DATA TO PROCESS
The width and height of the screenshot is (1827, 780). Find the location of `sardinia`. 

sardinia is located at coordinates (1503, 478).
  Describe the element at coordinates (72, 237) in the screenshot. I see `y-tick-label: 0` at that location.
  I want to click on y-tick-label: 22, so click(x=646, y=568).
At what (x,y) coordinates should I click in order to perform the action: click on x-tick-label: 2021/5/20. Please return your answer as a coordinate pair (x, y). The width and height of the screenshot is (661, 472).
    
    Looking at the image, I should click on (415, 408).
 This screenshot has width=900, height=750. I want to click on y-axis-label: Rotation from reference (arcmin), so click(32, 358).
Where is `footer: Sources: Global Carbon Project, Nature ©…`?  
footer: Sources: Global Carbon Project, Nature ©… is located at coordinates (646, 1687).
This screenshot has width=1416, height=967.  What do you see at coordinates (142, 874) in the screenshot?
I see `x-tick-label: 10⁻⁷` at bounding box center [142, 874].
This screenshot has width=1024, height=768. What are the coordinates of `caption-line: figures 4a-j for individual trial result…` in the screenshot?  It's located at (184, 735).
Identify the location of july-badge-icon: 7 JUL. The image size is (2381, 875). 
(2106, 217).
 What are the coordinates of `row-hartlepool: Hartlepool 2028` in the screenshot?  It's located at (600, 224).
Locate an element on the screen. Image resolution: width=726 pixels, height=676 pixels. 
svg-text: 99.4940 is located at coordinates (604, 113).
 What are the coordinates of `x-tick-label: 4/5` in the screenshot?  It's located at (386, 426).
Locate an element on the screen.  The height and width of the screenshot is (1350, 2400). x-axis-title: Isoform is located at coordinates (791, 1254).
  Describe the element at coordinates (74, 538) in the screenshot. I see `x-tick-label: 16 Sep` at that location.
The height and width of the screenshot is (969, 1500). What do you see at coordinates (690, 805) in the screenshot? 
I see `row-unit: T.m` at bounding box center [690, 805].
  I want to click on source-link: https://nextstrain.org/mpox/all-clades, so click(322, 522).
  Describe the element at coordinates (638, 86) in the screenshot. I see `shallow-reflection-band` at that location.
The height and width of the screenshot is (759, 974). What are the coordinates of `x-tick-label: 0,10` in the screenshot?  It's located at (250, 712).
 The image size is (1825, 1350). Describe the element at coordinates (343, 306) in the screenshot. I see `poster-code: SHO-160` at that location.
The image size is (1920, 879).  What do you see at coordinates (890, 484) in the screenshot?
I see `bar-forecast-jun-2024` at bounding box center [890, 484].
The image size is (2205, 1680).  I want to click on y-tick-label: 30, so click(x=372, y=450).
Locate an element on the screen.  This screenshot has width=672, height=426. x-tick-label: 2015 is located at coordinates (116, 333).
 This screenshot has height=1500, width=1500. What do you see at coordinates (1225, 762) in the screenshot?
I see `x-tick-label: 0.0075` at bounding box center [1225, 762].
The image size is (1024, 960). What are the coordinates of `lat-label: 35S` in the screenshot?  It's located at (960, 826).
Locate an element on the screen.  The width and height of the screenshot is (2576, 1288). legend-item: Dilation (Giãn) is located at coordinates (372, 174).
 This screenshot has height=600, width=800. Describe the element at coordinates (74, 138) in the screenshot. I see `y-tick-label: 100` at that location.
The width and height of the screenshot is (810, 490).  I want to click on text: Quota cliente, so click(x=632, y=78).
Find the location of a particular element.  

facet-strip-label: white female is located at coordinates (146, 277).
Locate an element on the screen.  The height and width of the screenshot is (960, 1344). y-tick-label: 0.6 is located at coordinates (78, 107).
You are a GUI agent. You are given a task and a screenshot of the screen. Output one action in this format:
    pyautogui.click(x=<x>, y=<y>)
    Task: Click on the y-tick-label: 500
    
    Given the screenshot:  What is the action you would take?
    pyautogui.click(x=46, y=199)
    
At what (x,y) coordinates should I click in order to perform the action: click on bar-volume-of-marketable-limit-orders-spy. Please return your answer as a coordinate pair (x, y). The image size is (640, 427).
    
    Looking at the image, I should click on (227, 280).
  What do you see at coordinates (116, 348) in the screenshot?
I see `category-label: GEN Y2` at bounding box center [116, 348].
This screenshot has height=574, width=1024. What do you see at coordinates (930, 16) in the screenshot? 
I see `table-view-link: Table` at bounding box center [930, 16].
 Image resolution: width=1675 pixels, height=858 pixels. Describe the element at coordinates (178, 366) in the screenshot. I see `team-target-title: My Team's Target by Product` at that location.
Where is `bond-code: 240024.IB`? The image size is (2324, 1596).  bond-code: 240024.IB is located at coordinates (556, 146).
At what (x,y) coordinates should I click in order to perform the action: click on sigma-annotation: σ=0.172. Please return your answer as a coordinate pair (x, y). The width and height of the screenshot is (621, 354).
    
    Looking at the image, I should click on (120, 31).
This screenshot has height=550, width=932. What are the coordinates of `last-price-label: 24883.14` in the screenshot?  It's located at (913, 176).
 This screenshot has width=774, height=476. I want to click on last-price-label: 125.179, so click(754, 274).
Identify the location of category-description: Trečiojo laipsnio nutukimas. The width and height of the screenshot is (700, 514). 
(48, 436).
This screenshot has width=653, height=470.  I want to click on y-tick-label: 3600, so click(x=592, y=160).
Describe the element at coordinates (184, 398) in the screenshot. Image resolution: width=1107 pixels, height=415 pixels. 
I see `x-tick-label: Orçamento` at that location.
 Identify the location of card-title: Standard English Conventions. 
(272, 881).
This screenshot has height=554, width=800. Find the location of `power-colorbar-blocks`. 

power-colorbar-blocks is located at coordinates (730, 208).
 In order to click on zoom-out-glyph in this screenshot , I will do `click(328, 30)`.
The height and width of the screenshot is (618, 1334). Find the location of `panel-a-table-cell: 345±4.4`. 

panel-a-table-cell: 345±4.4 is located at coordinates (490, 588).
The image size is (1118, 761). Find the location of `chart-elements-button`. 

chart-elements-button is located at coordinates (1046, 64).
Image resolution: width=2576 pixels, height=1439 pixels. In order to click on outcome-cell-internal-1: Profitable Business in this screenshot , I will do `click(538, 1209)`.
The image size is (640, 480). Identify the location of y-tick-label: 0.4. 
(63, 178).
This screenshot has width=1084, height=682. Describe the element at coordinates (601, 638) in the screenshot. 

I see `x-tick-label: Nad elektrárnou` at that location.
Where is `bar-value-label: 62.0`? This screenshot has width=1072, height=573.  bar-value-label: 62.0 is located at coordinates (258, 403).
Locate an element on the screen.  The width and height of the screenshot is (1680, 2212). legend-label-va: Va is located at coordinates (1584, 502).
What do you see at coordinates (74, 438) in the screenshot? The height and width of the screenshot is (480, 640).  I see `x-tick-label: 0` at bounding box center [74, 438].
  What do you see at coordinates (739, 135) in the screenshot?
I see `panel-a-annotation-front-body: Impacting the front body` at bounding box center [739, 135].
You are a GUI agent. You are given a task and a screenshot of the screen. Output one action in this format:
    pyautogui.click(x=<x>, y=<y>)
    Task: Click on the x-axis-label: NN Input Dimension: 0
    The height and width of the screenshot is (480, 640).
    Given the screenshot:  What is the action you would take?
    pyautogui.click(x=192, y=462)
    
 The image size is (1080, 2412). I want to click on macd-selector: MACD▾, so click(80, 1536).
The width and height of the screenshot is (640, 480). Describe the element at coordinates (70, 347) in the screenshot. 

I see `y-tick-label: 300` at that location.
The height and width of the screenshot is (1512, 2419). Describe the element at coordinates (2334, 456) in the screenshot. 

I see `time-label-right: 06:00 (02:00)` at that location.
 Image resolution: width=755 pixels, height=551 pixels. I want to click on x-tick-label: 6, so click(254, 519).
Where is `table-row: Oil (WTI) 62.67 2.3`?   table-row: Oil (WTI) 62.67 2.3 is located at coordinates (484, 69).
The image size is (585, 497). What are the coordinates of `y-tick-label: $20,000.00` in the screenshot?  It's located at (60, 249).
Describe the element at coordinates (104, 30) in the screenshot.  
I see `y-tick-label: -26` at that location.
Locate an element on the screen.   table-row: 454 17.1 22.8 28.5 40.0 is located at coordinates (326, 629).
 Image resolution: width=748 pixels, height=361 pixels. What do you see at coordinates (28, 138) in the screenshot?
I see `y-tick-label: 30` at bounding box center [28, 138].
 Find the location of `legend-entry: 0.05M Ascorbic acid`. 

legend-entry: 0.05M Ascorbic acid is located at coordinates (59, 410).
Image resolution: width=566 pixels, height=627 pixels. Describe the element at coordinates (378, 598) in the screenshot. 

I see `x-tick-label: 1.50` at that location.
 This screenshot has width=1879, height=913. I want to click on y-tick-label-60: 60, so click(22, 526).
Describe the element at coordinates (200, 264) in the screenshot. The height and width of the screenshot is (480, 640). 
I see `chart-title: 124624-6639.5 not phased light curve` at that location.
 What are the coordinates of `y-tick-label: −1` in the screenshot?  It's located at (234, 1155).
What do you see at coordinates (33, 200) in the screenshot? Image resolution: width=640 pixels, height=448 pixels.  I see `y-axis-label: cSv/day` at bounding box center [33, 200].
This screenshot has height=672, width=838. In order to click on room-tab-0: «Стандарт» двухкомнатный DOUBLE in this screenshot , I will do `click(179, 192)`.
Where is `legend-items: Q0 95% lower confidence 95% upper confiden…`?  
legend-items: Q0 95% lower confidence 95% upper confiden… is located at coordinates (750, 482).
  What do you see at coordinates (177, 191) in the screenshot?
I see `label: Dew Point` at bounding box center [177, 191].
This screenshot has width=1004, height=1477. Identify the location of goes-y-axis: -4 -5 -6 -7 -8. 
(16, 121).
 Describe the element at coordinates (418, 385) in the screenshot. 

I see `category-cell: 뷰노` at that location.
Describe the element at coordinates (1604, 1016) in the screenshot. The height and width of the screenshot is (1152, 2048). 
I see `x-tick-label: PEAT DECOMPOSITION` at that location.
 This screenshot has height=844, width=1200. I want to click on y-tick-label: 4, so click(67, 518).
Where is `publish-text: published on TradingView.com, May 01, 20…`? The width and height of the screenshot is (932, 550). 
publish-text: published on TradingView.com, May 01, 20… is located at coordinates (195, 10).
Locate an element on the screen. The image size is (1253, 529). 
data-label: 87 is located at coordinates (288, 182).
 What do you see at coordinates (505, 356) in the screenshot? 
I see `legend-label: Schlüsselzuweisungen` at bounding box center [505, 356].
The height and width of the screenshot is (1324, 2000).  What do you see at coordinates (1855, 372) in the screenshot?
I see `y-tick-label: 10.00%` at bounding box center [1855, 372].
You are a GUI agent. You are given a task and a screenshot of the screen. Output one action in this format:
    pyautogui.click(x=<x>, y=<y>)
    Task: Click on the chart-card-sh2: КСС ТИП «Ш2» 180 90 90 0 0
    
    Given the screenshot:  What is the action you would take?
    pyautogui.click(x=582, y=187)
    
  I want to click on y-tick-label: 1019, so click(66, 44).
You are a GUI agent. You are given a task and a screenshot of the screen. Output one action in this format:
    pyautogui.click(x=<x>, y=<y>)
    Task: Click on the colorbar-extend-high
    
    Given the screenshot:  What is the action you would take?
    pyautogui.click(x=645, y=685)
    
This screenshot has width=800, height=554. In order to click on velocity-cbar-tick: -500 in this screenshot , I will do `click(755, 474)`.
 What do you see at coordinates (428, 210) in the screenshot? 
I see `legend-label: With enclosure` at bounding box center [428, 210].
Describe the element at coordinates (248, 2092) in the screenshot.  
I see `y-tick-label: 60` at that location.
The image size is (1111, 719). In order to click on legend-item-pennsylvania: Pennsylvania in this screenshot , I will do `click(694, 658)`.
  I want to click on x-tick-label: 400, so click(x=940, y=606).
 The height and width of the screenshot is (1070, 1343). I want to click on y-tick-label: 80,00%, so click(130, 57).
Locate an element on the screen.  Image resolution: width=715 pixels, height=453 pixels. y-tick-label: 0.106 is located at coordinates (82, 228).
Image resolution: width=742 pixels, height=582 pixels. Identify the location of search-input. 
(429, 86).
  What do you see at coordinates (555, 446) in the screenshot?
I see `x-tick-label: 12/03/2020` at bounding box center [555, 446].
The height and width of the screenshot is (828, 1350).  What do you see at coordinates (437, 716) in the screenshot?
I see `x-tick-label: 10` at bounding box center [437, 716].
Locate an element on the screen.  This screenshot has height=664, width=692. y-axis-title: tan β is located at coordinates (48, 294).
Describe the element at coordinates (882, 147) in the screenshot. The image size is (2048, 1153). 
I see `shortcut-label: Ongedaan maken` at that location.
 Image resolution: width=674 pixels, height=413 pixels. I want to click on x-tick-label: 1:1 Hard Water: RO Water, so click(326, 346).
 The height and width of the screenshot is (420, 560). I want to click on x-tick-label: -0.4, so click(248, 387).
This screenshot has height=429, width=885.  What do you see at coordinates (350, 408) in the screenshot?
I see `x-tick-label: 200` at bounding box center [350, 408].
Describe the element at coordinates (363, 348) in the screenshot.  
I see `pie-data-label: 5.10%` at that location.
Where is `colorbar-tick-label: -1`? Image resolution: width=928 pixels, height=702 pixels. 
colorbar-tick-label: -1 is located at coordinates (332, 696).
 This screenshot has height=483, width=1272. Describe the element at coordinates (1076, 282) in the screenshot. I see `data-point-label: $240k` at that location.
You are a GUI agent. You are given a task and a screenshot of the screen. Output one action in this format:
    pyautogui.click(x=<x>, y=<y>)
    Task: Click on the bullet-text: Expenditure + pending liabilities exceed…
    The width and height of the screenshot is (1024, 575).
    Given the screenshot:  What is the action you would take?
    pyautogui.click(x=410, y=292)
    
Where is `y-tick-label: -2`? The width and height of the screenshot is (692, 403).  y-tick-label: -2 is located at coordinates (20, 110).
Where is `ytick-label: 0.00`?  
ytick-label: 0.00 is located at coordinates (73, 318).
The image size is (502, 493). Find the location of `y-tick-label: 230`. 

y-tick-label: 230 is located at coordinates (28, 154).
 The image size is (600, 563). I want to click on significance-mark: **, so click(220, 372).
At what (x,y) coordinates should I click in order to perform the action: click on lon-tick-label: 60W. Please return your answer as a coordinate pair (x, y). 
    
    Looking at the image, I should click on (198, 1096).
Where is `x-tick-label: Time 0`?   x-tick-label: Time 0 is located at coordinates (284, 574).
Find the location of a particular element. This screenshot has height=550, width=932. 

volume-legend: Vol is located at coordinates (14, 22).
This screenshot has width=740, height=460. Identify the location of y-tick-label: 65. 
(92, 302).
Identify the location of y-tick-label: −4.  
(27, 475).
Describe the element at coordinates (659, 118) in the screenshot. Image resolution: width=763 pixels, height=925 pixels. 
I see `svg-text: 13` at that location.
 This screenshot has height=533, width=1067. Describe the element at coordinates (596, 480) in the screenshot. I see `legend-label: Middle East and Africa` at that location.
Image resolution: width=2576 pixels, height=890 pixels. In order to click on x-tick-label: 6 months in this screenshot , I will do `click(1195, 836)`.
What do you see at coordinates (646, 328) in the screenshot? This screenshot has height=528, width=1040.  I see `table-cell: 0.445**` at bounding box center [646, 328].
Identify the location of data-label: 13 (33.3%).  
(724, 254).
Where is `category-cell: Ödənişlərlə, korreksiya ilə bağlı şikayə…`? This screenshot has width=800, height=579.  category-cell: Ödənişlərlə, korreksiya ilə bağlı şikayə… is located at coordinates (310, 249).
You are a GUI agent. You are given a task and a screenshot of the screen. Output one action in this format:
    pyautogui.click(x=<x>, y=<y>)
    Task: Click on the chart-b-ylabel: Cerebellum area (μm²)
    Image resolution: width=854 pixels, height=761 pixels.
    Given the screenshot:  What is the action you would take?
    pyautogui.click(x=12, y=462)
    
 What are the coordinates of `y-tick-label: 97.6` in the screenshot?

WHAT THIS TASK INVOLVES
Reproduce verbatim the entries from the line containing "Describe the element at coordinates (104, 30)" through the line containing "center [177, 191].", including both of those lines.

COMPLETED TASK
Describe the element at coordinates (104, 30) in the screenshot.  
I see `y-tick-label: -26` at that location.
Locate an element on the screen.   table-row: 454 17.1 22.8 28.5 40.0 is located at coordinates (326, 629).
 Image resolution: width=748 pixels, height=361 pixels. What do you see at coordinates (28, 138) in the screenshot?
I see `y-tick-label: 30` at bounding box center [28, 138].
 Find the location of `legend-entry: 0.05M Ascorbic acid`. 

legend-entry: 0.05M Ascorbic acid is located at coordinates (59, 410).
Image resolution: width=566 pixels, height=627 pixels. Describe the element at coordinates (378, 598) in the screenshot. 

I see `x-tick-label: 1.50` at that location.
 This screenshot has width=1879, height=913. I want to click on y-tick-label-60: 60, so click(22, 526).
Describe the element at coordinates (200, 264) in the screenshot. The height and width of the screenshot is (480, 640). 
I see `chart-title: 124624-6639.5 not phased light curve` at that location.
 What are the coordinates of `y-tick-label: −1` in the screenshot?  It's located at (234, 1155).
What do you see at coordinates (33, 200) in the screenshot? Image resolution: width=640 pixels, height=448 pixels.  I see `y-axis-label: cSv/day` at bounding box center [33, 200].
This screenshot has height=672, width=838. In order to click on room-tab-0: «Стандарт» двухкомнатный DOUBLE in this screenshot , I will do `click(179, 192)`.
Where is `legend-items: Q0 95% lower confidence 95% upper confiden…`?  
legend-items: Q0 95% lower confidence 95% upper confiden… is located at coordinates (750, 482).
  What do you see at coordinates (177, 191) in the screenshot?
I see `label: Dew Point` at bounding box center [177, 191].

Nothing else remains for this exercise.